Bilişim Sanayicileri Derneği (TÜBİSAD) tarafından hazırlanan “Türkiye’nin Dijitalleşme Endeksi Raporu”na göre Türkiye’nin dijitalleşme notu 2019’da 5 üzerinden 2,94 iken 2020’de 3,06’ya yükseldi. Türkiye, endeksin tüm bileşenleri itibariyle geçen seneye kıyasla bir iyileşme göstermiş olsa da uluslararası kıyaslamada dijitalleşmede “ortalama” kategorisinde yer aldı. Raporun değerlendirildiği toplantıda Türkiye’nin önüne açılan yeni fırsatlardan yararlanabilmesi için dijital dönüşüm konusunda hızla mesafe alması gerektiğine dikkat çekildi.

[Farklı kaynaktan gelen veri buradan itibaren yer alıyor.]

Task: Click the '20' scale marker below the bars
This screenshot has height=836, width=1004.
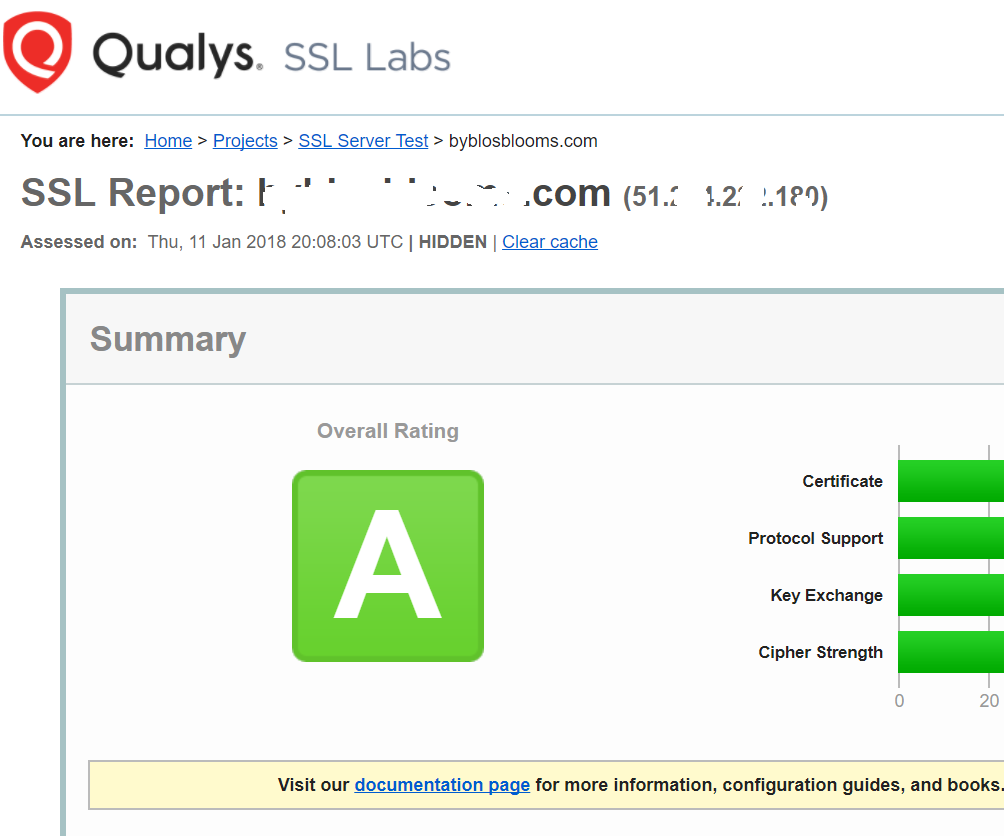Action: click(988, 701)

Bilişim Sanayicileri Derneği (TÜBİSAD) Türkiye ekonomisi ve toplumunun dijitalleşme durumunu inceleyen “Türkiye’nin Dijitalleşme Endeksi Raporu”nu bilişim sektörünün temsilcileri ve Sanayi ve Teknoloji Bakan Yardımcısı Mehmet Fatih Kacır’ın da katıldığı bir toplantıda kamuoyuyla paylaştı. Özel sektör ve kamu temsilcilerinin görüşleri, iş dünyası mensupları tarafından doldurulan anketler ve 139 ülkeden alınan verilerin analiz edilmesiyle oluşturulan rapor, dönüşüm, ekosistem, yeterlilik, kullanım olmak üzere dört ana bileşen ve 10 farklı boyutta Türkiye’nin Dijital Dönüşüm Endeksi’ni ortaya koyuyor.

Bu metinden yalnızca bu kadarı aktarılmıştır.